Alternative Approaches

While the proposed modification to the sqlite3BeginTransaction function addresses the issue, there are alternative approaches that could be considered:

1. Explicit Locking Control: Introduce a new SQLite pragma or command that allows users to explicitly control lock acquisition behavior for attached databases. This would provide more flexibility but could also increase complexity.

2. Database-Level Locking Flags: Add new flags to the ATTACH DATABASE command that specify the locking behavior for the attached database. For example, a flag could indicate that no locks should be acquired on the attached database, regardless of its read-only status.

3. Transaction-Level Locking Control: Allow users to specify lock acquisition behavior at the transaction level. For example, a BEGIN IMMEDIATE command could include an option to skip lock acquisition on read-only databases.

Each of these alternatives has its own trade-offs, and the choice of approach would depend on the specific requirements and constraints of the application.

Conclusion

The issue of BEGIN IMMEDIATE and BEGIN EXCLUSIVE commands failing with read-only attached databases is a nuanced problem that stems from SQLite’s lock acquisition logic. By modifying the sqlite3BeginTransaction function to account for read-only and immutable databases, the issue can be resolved, improving compatibility and consistency.
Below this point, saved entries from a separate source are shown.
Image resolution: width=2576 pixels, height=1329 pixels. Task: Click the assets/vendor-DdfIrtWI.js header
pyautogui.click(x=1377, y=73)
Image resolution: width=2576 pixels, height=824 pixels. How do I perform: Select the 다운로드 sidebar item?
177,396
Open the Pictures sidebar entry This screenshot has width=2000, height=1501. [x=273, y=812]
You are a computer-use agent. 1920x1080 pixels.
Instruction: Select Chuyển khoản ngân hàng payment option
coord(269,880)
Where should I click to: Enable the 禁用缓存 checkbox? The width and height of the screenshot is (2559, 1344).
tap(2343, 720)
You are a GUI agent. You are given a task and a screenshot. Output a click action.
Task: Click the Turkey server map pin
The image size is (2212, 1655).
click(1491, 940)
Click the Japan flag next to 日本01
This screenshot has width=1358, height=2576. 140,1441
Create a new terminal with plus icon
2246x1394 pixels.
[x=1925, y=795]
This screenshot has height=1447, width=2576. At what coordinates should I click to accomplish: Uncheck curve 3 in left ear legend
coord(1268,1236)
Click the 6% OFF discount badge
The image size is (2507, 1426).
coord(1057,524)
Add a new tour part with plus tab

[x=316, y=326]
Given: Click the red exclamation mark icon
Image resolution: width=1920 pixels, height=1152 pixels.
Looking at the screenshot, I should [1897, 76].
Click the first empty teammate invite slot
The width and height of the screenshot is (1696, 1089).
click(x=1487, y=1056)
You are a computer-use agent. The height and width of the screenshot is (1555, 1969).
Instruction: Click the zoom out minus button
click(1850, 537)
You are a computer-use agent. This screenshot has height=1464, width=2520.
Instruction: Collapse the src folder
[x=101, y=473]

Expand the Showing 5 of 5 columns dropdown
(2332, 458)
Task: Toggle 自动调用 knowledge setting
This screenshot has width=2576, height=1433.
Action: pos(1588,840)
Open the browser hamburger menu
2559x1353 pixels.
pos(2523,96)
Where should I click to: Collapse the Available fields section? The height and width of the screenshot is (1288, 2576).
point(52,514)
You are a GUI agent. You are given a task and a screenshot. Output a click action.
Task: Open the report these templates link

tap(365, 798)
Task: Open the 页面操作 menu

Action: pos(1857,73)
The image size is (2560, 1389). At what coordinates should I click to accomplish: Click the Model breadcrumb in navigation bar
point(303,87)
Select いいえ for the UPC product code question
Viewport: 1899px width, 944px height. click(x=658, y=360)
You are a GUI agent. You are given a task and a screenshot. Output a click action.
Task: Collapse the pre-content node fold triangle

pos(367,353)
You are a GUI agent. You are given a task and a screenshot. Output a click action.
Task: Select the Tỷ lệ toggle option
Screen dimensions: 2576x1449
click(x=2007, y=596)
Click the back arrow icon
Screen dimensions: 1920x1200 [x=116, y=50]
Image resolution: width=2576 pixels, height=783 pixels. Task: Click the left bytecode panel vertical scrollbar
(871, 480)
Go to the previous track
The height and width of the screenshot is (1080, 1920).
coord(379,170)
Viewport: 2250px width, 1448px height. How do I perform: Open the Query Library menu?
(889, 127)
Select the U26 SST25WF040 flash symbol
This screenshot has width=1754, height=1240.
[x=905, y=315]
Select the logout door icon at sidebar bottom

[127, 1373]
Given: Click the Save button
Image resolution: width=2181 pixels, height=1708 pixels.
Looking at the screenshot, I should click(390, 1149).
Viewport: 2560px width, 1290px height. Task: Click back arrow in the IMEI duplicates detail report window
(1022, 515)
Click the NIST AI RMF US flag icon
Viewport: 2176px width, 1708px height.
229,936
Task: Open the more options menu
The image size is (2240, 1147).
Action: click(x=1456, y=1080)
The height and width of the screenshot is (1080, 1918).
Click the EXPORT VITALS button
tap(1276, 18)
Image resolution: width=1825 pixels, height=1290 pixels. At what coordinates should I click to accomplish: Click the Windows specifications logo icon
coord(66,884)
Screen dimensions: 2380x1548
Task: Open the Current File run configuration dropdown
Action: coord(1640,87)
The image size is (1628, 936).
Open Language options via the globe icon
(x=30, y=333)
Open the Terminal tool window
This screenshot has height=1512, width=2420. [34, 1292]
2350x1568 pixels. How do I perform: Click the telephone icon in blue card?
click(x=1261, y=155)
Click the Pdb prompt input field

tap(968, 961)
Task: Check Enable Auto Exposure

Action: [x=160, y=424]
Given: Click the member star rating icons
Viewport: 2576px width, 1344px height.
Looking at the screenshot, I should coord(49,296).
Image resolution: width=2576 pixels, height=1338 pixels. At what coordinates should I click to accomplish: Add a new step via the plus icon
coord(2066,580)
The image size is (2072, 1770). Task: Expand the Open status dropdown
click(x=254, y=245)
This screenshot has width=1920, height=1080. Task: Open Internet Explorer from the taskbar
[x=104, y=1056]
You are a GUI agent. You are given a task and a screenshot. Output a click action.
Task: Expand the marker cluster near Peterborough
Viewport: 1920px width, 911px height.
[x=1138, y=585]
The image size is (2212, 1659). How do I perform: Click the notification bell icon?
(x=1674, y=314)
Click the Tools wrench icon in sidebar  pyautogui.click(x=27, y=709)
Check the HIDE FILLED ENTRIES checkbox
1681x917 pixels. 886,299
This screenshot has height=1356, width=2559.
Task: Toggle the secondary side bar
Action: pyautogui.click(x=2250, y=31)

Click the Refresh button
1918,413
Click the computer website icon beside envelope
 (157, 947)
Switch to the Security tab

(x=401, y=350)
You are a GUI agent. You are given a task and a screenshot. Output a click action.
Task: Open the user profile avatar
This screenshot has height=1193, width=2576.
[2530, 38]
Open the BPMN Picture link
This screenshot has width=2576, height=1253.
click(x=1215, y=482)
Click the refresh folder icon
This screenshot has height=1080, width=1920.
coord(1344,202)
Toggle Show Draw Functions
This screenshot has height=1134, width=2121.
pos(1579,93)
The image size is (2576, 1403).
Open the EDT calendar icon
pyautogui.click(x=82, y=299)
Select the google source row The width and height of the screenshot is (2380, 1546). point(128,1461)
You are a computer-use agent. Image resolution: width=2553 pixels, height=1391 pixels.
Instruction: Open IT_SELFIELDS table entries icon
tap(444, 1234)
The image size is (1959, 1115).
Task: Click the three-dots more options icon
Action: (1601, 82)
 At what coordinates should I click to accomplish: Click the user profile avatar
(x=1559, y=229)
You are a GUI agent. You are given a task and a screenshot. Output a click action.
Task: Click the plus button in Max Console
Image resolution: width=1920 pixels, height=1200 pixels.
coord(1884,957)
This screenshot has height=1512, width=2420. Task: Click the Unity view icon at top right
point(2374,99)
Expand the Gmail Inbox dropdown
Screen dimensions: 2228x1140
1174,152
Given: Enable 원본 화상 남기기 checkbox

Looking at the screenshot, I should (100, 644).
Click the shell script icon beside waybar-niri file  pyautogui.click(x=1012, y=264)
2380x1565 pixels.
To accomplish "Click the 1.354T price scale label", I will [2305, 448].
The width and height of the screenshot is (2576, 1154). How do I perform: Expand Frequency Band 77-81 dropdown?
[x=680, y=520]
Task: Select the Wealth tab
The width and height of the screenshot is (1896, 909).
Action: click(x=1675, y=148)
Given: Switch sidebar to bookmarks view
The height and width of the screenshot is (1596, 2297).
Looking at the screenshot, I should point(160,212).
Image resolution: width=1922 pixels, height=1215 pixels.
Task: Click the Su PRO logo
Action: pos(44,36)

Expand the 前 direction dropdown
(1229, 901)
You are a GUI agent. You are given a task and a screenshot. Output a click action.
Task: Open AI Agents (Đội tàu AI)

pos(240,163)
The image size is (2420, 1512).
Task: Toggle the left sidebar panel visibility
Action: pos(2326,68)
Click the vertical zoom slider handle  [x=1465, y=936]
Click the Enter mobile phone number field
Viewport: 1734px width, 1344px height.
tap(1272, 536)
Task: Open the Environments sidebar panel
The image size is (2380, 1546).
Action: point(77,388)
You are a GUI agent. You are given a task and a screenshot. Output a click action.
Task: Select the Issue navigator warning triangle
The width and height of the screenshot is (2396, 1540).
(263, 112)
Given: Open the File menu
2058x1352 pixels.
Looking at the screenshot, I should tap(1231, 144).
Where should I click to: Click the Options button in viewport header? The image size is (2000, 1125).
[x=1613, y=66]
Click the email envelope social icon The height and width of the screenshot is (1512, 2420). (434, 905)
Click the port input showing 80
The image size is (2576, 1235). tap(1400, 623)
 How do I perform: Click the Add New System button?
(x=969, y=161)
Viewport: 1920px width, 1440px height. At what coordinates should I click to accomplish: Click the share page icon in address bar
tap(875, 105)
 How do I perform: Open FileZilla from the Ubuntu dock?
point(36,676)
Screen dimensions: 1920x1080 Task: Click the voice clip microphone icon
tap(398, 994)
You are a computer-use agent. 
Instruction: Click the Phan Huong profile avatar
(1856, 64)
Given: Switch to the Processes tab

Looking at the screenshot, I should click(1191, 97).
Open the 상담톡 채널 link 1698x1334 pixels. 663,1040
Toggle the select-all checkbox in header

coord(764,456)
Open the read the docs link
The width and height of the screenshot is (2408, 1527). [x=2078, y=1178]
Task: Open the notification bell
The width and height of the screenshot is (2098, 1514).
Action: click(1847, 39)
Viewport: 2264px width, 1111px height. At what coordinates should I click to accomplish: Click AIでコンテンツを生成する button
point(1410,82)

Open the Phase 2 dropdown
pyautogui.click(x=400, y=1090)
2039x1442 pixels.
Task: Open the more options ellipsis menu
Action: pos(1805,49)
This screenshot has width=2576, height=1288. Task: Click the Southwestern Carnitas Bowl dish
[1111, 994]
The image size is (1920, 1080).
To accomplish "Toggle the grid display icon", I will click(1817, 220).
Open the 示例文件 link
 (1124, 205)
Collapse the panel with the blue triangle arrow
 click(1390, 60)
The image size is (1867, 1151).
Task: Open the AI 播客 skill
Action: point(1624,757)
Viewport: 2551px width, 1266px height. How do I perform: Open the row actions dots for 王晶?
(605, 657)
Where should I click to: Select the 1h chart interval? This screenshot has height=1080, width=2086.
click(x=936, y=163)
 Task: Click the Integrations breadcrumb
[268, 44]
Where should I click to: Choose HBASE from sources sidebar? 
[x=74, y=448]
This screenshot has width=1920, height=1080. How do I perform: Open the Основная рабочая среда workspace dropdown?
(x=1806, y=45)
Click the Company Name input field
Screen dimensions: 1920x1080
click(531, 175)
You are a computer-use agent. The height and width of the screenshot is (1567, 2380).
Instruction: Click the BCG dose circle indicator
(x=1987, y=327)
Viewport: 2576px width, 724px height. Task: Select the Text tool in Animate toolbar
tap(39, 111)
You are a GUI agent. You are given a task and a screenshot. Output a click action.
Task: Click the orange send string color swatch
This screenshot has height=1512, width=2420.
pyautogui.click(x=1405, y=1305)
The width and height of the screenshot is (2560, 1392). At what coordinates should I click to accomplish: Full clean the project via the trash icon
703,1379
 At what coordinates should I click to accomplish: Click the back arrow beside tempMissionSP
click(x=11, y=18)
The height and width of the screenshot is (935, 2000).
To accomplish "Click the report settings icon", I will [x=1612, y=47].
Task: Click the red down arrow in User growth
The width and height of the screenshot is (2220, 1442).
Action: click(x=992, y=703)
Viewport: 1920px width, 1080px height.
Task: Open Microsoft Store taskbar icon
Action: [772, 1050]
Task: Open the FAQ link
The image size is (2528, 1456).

Thorough testing is essential to ensure that the modified logic behaves as expected in various scenarios. Alternative approaches provide additional flexibility but may introduce complexity. Ultimately, the proposed changes offer a straightforward solution that aligns with SQLite’s design principles and enhances its usability in scenarios involving read-only and immutable databases.